Benture logo
next job →
Turing logo

Agentic Coding Annotator at Turing

posted 1 hour ago
turing.com Contractor remote Varies 4 views

Agentic Coding Annotator | Contractor | Remote | ~5-Week Engagement

Turing is seeking experienced software practitioners to evaluate and improve datasets for agentic coding models. This is a technically demanding annotation role requiring real engineering maturity — not a basic data labeling position. You'll work within an agentic coding harness, reviewing model trajectories, verifying solutions, and producing high-quality annotations that directly advance frontier AI capabilities.

About Turing

Turing is one of the world's fastest-growing AI companies, partnering with leading AI labs to advance frontier model capabilities in coding, reasoning, agentic behavior, and more.
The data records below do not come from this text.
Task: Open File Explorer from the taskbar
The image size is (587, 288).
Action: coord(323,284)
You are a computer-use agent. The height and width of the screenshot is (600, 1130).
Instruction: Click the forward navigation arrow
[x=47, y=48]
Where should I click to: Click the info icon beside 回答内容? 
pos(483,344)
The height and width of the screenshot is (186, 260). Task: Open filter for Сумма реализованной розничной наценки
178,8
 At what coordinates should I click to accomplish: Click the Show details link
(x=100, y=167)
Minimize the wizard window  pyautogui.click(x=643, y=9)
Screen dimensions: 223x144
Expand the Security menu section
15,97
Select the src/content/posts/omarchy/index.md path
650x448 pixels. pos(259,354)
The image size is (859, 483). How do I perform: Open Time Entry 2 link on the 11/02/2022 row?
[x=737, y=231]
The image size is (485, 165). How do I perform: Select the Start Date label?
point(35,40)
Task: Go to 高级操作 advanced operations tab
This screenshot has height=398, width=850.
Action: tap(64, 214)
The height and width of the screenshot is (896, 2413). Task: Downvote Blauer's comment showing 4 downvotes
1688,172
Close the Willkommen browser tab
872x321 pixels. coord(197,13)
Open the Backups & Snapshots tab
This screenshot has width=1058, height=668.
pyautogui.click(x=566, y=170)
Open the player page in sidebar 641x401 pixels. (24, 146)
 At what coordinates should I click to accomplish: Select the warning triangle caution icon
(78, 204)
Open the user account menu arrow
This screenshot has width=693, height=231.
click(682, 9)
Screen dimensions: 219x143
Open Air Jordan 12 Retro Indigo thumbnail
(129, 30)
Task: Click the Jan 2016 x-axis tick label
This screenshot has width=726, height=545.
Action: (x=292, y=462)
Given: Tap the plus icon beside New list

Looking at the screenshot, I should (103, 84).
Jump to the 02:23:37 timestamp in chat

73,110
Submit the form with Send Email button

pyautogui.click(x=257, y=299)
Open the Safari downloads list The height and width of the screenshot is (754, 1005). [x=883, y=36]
We build real-world AI systems that solve mission-critical challenges for top-tier organizations globally.

Role Overview

Depending on your assignment, work will fall into one of two tracks:

  • Online Evaluations: Interact with blinded models on predefined tasks, then rank and grade resulting trajectories.
  • Offline Evaluations: Design realistic coding tasks, calibrate them via user simulation, write task-specific rubrics, and grade generated trajectories.

Day-to-Day Responsibilities

  • Execute realistic coding tasks within the agentic coding harness while maintaining model blindness and session independence
  • Verify model outputs by reading code, running commands, checking logs, and inspecting generated artifacts
  • Perform targeted validation using tests, scripts, and manual checks
  • Write clear, evidence-based rationales for trajectory rankings and assessments
  • Design multi-step coding tasks with structured user intent and milestone breakdowns (offline track)
  • Create and refine task-specific rubrics and binary evaluation criteria
  • Review completed work for quality, consistency, and schema compliance
  • Escalate broken environments or process gaps with clear supporting evidence

Required Qualifications

  • 5+ years of experience in software engineering, QA, developer tooling, data/ML engineering, or similar code-heavy roles
  • Strong hands-on proficiency in at least 1–2 languages or ecosystems such as: Python, JavaScript/TypeScript, Rust, Java, C/C++, Bash, Haskell, Swift, or SQL
  • Ability to read unfamiliar codebases, debug issues, interpret test output, and evaluate functional correctness

Preferred Qualifications (Offline / Senior Candidates)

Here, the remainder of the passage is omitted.